Delivering the feature address at the formal opening of the conference, Vice-Chancellor of The UWI, Professor Sir Hilary Beckles noted, “To foster best practice, we must insist upon expansion, diversity and higher education cost reduction.” He called for a culture of innovation and wealth generation, while Principal of the St Augustine Campus Professor Clement Sankat highlighted the Campus’s commitment to programme and institutional accreditation as a best practice in external quality assurance.
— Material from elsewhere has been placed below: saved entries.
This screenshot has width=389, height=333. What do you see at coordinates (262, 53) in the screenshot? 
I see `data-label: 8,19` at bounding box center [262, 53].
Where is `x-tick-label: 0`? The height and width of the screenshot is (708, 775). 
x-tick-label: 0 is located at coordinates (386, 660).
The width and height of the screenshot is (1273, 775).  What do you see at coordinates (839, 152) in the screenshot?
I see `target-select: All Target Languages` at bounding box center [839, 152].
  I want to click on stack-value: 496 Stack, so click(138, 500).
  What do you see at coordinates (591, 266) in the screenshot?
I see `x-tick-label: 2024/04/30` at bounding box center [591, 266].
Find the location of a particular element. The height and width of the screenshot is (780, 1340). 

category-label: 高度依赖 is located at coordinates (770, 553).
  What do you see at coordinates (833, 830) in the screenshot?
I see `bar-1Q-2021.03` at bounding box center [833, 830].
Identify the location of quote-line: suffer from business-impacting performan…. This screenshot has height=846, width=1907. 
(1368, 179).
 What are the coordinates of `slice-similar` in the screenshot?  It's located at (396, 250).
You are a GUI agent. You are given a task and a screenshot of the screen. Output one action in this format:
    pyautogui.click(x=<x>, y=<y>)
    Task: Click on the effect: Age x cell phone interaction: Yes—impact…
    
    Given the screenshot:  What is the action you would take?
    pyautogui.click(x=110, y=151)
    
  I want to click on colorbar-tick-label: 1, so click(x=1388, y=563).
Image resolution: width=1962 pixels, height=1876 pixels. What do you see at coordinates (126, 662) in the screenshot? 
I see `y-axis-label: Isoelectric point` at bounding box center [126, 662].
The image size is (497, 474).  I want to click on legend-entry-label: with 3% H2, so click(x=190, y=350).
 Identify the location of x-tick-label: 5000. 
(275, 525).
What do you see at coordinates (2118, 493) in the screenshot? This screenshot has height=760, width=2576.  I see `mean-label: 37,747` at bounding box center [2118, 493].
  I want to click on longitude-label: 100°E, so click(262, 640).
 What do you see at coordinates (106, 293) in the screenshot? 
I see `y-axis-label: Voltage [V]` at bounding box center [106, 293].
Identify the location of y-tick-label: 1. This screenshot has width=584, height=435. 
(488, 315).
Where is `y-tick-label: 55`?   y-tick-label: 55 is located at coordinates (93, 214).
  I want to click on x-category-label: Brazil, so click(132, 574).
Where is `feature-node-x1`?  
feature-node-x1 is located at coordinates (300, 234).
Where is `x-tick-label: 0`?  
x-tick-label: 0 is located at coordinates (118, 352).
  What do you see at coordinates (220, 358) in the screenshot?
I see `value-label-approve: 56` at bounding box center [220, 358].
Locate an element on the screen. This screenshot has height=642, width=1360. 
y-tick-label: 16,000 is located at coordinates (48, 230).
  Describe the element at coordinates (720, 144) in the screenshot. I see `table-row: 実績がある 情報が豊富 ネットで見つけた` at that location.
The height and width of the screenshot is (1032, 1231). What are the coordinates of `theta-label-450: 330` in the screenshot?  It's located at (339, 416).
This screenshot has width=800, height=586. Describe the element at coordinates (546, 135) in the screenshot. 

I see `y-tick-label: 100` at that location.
Catherine Kumar, Chief Executive Officer, of the Trinidad and Tobago Chamber of Commerce and Teresa White, Group Human Resource Director, ANSA McAL Group of Companies made suggestions for improving the partnership between higher education institutions and the business sector. These included encouraging structured internship opportunities and developing programmes to address the number one challenge of talent faced by the private sector. Ms Kumar supported a call from Vice-Chancellor Beckles for greater innovation and alignment of higher education with the needs of the region, by suggesting strategies for innovation.
Representing the UWI student perspective, former President of the Guild of Students from The UWI Cave Hill Campus, Damani Parris, called for greater attention to the development of 21st century student services that meet the needs of millennials. Another high point of the conference was confirmation by the Deputy Principal of The UWI St Augustine Campus, Professor Rhoda Reddock, that the campus would be increasing its services which cater to student development by launching a new Division of Student Services, on August 1, 2015.
Hosted by The UWI’s Quality Assurance Unit and Centres for Excellence in Teaching and Learning, the conference sought to address some of the current challenges faced by regional higher education institutions. Over the three days a mix of regional and international subject matter experts shared experience and practical solutions for infusing best practice principles with over 150 registered participants from across the region. Session topics ranged from transitioning to online teaching, flipping the classroom and exploring foreign language teaching in the online environment to strategies for financing higher education, and using peer assessment as a learning tool.
Selected UWI best practices were also presented. The conference received the support of sponsors such as Huawei Technologies (T&T) Limited, United Nations Educational Scientific and Cultural Organisation (UNESCO), National Institute of Higher Education Research Science and Technology (NIHERST) and the Accreditation Council of Trinidad and Tobago (ACTT). Outcomes over the three days included reflections on integrating best practice principles in higher education and suggestions for action. These were echoed during panel discussions, discussion circles and presentations by higher education practitioners from various tertiary level institutions, representatives of the business community as well as a UWI student representative.
Based on the deliberations from the sessions, several suggestions were outlined as key initiatives to institutionalise best practices in the Caribbean region. Most common among these were that tertiary institutions should; • Develop institutional missions and strategies based on CARICOM priorities for the region, engaging staff and other stakeholders • Provide rewards and sanctions as applicable • Create more documentation and sharing of processes to avoid duplication • Pay greater attention to evaluation of actions • Ensure leadership resides in each individual • Improve communication in institutions • Adopt the principles of a learning organisation • Include more authentic, relevant learning, which requires more involvement of all stakeholders and • Identify alternative sources of funding for higher education.
Further suggestions from the conference deliberations and the conference papers will be made available digitally via The University’s online repository in the coming weeks.